[Saved data entries]
=-=-=

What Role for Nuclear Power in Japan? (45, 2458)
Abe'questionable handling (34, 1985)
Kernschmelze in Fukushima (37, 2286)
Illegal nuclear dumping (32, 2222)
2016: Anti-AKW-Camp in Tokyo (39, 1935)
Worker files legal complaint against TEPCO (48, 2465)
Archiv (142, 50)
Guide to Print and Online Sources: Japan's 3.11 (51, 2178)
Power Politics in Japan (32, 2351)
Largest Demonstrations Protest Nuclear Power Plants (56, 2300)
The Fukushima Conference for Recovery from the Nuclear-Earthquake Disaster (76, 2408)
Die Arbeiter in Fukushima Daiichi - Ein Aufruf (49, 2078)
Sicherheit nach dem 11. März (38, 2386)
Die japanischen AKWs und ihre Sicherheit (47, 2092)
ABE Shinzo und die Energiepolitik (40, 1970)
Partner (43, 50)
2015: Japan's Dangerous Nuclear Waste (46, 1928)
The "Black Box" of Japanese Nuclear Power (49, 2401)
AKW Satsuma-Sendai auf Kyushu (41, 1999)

=-=-=

- **WHAT YOU NEED TO DO**
Looking at the entries above, can you reproduce exactly the lines from the one that holds "Kernschmelze in Fukushima (37, 2286)" through the one that holds "Die japanischen AKWs", and only those?

- **ANSWER SECTION**
Kernschmelze in Fukushima (37, 2286)
Illegal nuclear dumping (32, 2222)
2016: Anti-AKW-Camp in Tokyo (39, 1935)
Worker files legal complaint against TEPCO (48, 2465)
Archiv (142, 50)
Guide to Print and Online Sources: Japan's 3.11 (51, 2178)
Power Politics in Japan (32, 2351)
Largest Demonstrations Protest Nuclear Power Plants (56, 2300)
The Fukushima Conference for Recovery from the Nuclear-Earthquake Disaster (76, 2408)
Die Arbeiter in Fukushima Daiichi - Ein Aufruf (49, 2078)
Sicherheit nach dem 11. März (38, 2386)
Die japanischen AKWs und ihre Sicherheit (47, 2092)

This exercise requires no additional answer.